O deputado estadual, Marcelino Galo, fechou o circuito de visitas nos acampamentos de São João e Rosa do Prado em Prado e Alcobaça. Antes, o parlamentar do Partido dos Trabalhadores esteve em Vitória da Conquista, Eunápolis, Belmonte, Porto Seguro e Santa Cruz de Cabrália, conversando com pescadores, quilombolas, indígenas e trabalhadores do campo.

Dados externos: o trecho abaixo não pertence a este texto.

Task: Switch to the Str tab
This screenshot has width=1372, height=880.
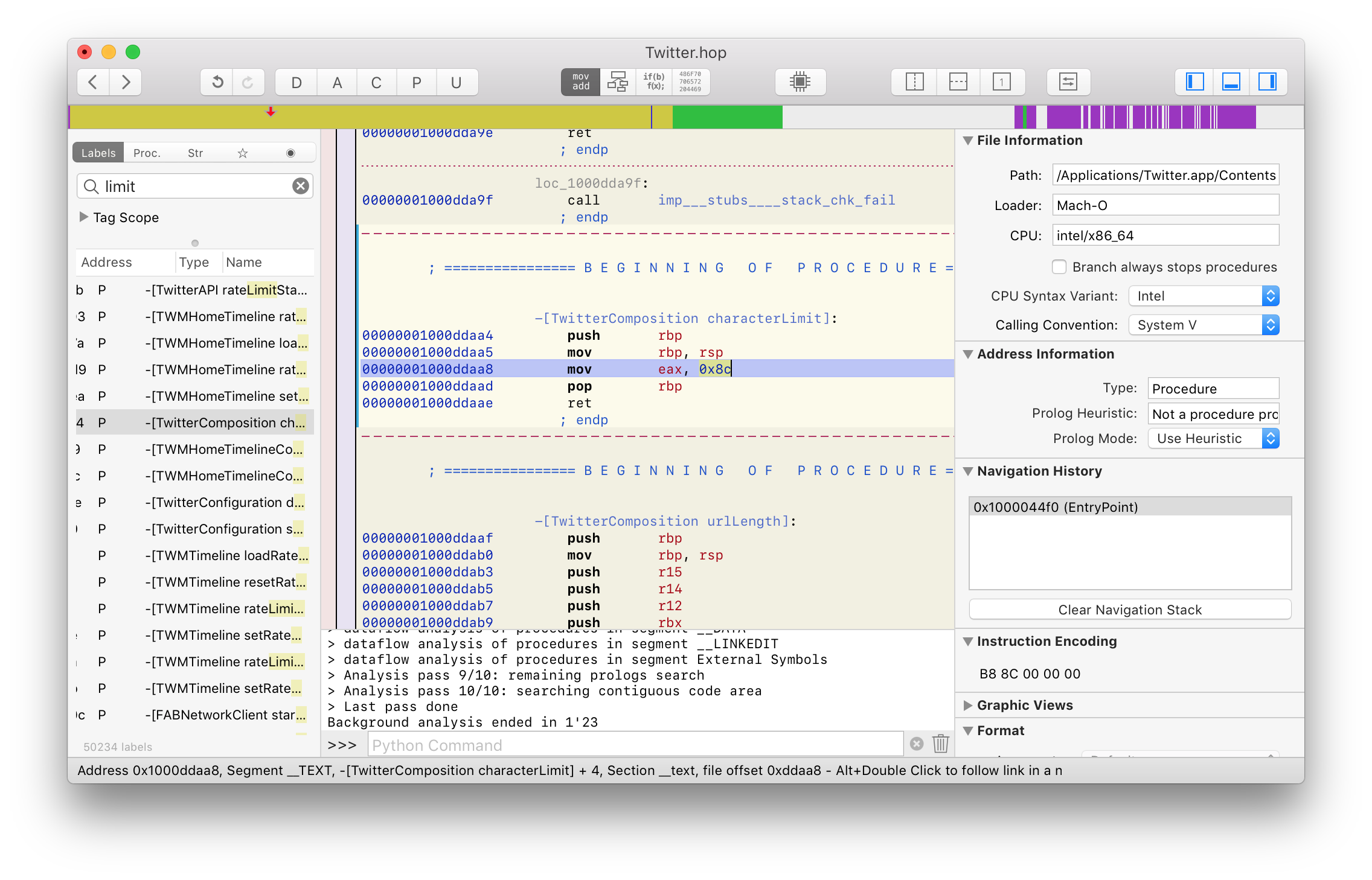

Marcelino não está na relação dos convidados do jatinho da TAM fretado para sair de Salvador para Eunápolis nesta quinta feira.


 

As atividades do deputado estadual Marcelino Galo (PT) nos acampamentos Margarida Alves (Itabela) e Guaita (Guaratinga) reuniu mais de mil famílias de trabalhadores e trabalhadoras do campo. O parlamentar está na região desde o domingo (10) visitando colônias e associações de pescadores, comunidades quilombolas e assentamentos e acampamentos do Movimento dos Trabalhadores Sem Terra (MST) para ouvir as reivindicações e apresentar um balanço dos trabalhos na Assembleia Legislativa da Bahia (Alba). O encontro em Itabela e Guaratinga aconteceu durante todo o dia de ontem, quinta-feira (14), culminando com uma plenária na Câmara de Vereadores de Itabela, que contou com lideranças políticas da região.

 

“Tanto o Margarida Alves quanto o Guaita são acampamentos fruto do Abril Vermelho e já estão começando a colher o que plantaram durante a ocupação. Milho, abóbora, melancia, mandioca, feijão de corda, são alguns dos cultivos que já estão gerando renda e alimentos para as famílias acampadas, além de comercializarem boa parte dessa produção para as feiras-livres da região”, afirma Galo.

 

Com 920 barracos de lona e cerca de 600 famílias, o acampamento Margarida Alves é um símbolo de luta recente pela resistência e afirmação da importância do Brasil realizar uma reforma agrária ordenada e com acompanhamento técnico. “Assim que ocupamos tivemos a preocupação de construir um prédio escolar e hoje o acampamento está com grande produção de alimentos. Arrancamos o eucalipto e plantamos alimentos para a sobrevivência dessas famílias acampadas”, declara o diretor estadual do MST, Luciano Pereira, que ainda informa que o acampamento de Guaita possui 120 famílias e já tem iluminação e água encanada.

 

As atividades do deputado Marcelino Galo foram concluídas com uma plenária na Câmara de Vereadores de Itabela, que reuniu membros do PT, além do prefeito municipal Osvaldo Caribé, do vice Adailton, dos vereadores Marksonei Vasconcelos (Max), Lúcio França, Renaldo Porto, secretários municipais como Aldair Almeida (Agricultura), Regilmar (Obras), além do chefe de gabinete Rubem Vieira, do presidente do PT local, Valtim Lima. Participaram também da atividade no acampamento Guaita, o presidente do PC do B de Guaratinga, Inocêncio Pinheiro, que também é o secretário de Desenvolvimento Agrário do município.